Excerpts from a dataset
--- START ---

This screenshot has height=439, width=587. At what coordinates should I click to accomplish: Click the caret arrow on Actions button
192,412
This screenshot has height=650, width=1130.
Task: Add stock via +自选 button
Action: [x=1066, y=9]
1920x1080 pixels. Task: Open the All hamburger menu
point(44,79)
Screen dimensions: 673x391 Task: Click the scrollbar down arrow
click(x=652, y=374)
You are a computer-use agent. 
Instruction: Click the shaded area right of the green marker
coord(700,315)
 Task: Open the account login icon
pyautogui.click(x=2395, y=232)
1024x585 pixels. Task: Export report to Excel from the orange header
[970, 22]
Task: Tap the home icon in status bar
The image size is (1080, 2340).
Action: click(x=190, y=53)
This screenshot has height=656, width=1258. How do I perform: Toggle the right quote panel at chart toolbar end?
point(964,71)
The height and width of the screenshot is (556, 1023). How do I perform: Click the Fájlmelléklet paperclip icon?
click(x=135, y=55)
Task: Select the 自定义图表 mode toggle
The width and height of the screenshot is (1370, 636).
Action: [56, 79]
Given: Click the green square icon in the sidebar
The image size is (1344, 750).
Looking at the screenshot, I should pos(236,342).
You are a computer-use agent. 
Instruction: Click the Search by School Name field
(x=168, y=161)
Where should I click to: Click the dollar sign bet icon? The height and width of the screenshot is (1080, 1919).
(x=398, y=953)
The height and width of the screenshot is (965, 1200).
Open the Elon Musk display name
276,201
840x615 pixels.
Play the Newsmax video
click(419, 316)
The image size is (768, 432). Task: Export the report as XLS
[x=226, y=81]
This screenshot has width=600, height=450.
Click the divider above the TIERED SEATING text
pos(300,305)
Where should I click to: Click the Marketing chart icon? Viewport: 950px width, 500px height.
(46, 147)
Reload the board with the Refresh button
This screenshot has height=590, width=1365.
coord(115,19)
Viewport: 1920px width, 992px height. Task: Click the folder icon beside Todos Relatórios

--- END ---

#### [EXERCISE PROMPT]
Set the data down again in full, exactly as given.

#### [EXERCISE ANSWER]
This screenshot has height=439, width=587. At what coordinates should I click to accomplish: Click the caret arrow on Actions button
192,412
This screenshot has height=650, width=1130.
Task: Add stock via +自选 button
Action: [x=1066, y=9]
1920x1080 pixels. Task: Open the All hamburger menu
point(44,79)
Screen dimensions: 673x391 Task: Click the scrollbar down arrow
click(x=652, y=374)
You are a computer-use agent. 
Instruction: Click the shaded area right of the green marker
coord(700,315)
 Task: Open the account login icon
pyautogui.click(x=2395, y=232)
1024x585 pixels. Task: Export report to Excel from the orange header
[970, 22]
Task: Tap the home icon in status bar
The image size is (1080, 2340).
Action: click(x=190, y=53)
This screenshot has height=656, width=1258. How do I perform: Toggle the right quote panel at chart toolbar end?
point(964,71)
The height and width of the screenshot is (556, 1023). How do I perform: Click the Fájlmelléklet paperclip icon?
click(x=135, y=55)
Task: Select the 自定义图表 mode toggle
The width and height of the screenshot is (1370, 636).
Action: [56, 79]
Given: Click the green square icon in the sidebar
The image size is (1344, 750).
Looking at the screenshot, I should pos(236,342).
You are a computer-use agent. 
Instruction: Click the Search by School Name field
(x=168, y=161)
Where should I click to: Click the dollar sign bet icon? The height and width of the screenshot is (1080, 1919).
(x=398, y=953)
The height and width of the screenshot is (965, 1200).
Open the Elon Musk display name
276,201
840x615 pixels.
Play the Newsmax video
click(419, 316)
The image size is (768, 432). Task: Export the report as XLS
[x=226, y=81]
This screenshot has width=600, height=450.
Click the divider above the TIERED SEATING text
pos(300,305)
Where should I click to: Click the Marketing chart icon? Viewport: 950px width, 500px height.
(46, 147)
Reload the board with the Refresh button
This screenshot has height=590, width=1365.
coord(115,19)
Viewport: 1920px width, 992px height. Task: Click the folder icon beside Todos Relatórios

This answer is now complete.